# Job 1
Reproduce word for word the passage of the forum thread starting with "I figured the" and going on through "TMonter (Sep 11, 2014)".

# Excerpt to read
Seems odd it's not flex but yes it should be fine temp wise.


----------



## Tom55 (Sep 10, 2014)

Thanks for the reply. What do you mean flex?


----------



## hwdemers (Sep 10, 2014)

Usually the units are run with a" whisper quiet" flex pipe. They are better suited for the stress of pulling the unit in and out for service


----------



## DAKSY (Sep 11, 2014)

I call BS on the electrical for the fan. I've done it a hundred times & never had an incident nor had an install fail inspection.
I DO agree on the flex pipe or CSS. That copper may kink & inhibit gas flow if that unit has to be pulled out.
I take it you have LP fuel...


----------



## Tom55 (Sep 11, 2014)

DAKSY said:


> I call BS on the electrical for the fan. I've done it a hundred times & never had an incident nor had an install fail inspection.
> I DO agree on the flex pipe or CSS. That copper may kink & inhibit gas flow if that unit has to be pulled out.
> I take it you have LP fuel...



I figured the same thing about the electrical but they told me no. I went with a standing pilot since I really didn't want to run a cord from my fireplace into a wall outlet. Originally I was going to do a wood insert but the hearth/mantle would have had to be completely redone.

I'm curious as to why you presume LP fuel? It is actually natural gas they plumbed in to the basement (about 8' from the fireplace).


----------



## TMonter (Sep 11, 2014)

I'm surprised they used copper for a NG line. Typically they do black iron to within the last 20-40 inches and then do coated stainless flex for the hookup.


----------



## DAKSY (Sep 11, 2014)

TMonter said:


> I'm surprised they used copper for a NG line. Typically they do black iron to within the last 20-40 inches and then do coated stainless flex for the hookup.



What HE ^ said. Copper is generally used for LP. 
USA doesn't really narrow down your location for us. 
If you at least listed a state, one of us may know the local 
codes & you might get that install done more correctly...


----------



## Tom55 (Sep 11, 2014)

DAKSY said:


> What HE ^ said. Copper is generally used for LP.
> USA doesn't really narrow down your location for us.
> If you at least listed a state, one of us may know the local
> codes & you might get that install done more correctly...



I'm in Minnesota.


----------



## Heatsource (Sep 11, 2014)

copper isn't to code in my area i dont believe
should be fine on the temps though, as would the electric, especially if in conduit


----------

# Job 2
Please rewrite the listing, starting with the line with "Where should I" and going on through the end of the listing, including the requests. Multiply each click coordinate in the answers by 2.45, round to whole numbers with halves going up, and omit the pictures.

# Data for this exercise
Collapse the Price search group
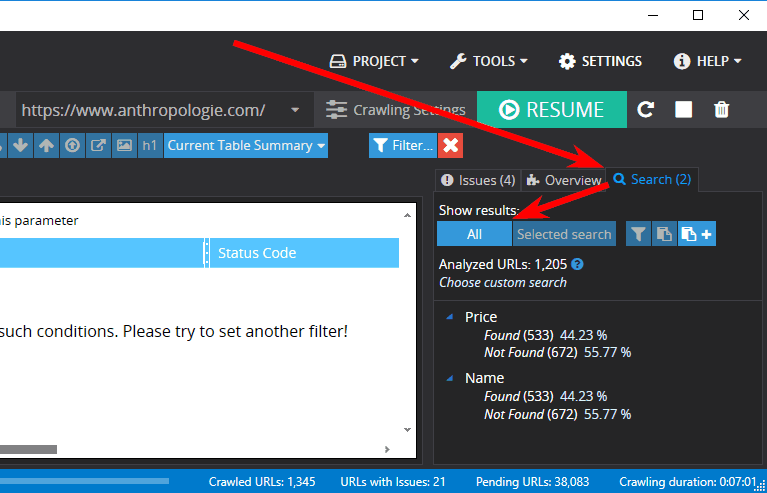[449, 316]

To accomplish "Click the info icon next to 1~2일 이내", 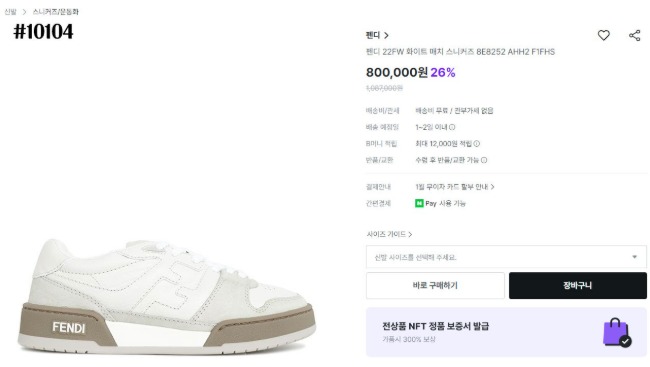I will click(x=452, y=127).
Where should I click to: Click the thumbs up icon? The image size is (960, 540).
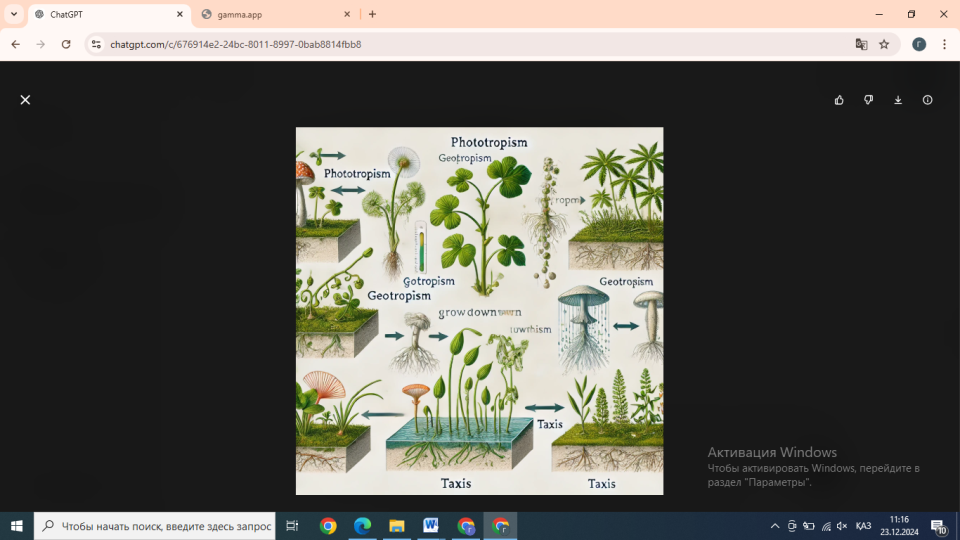tap(839, 100)
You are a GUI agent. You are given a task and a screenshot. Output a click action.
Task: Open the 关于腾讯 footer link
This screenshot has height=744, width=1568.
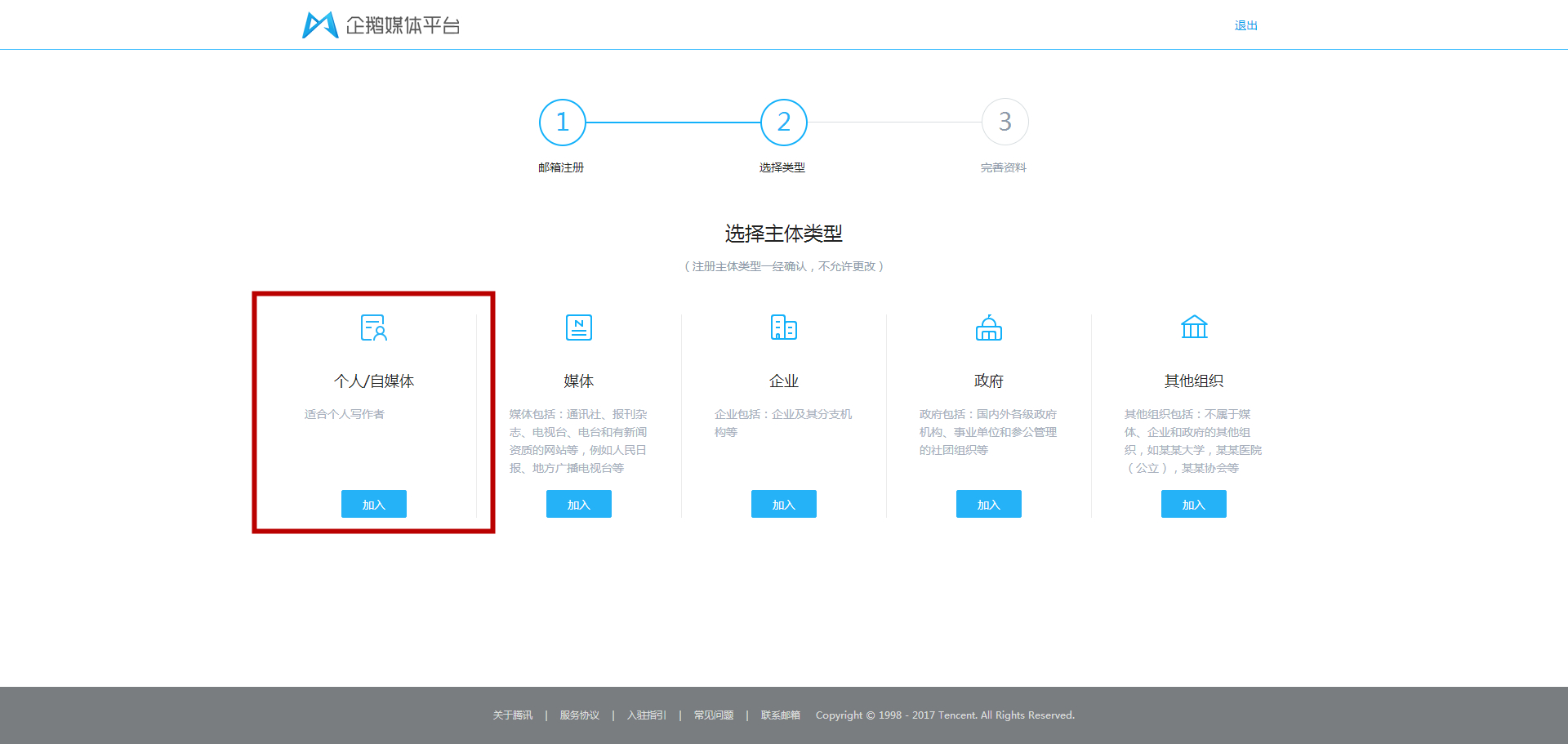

# Correct response 1
I figured the same thing about the electrical but they told me no. I went with a standing pilot since I really didn't want to run a cord from my fireplace into a wall outlet. Originally I was going to do a wood insert but the hearth/mantle would have had to be completely redone.

I'm curious as to why you presume LP fuel? It is actually natural gas they plumbed in to the basement (about 8' from the fireplace).


----------



## TMonter (Sep 11, 2014)

# Correct response 2
Where should I click to: Click the thumbs up icon? The image size is (960, 540).
tap(2056, 245)
You are a GUI agent. You are given a task and a screenshot. Output a click action.
Task: Open the 关于腾讯 footer link
This screenshot has height=744, width=1568.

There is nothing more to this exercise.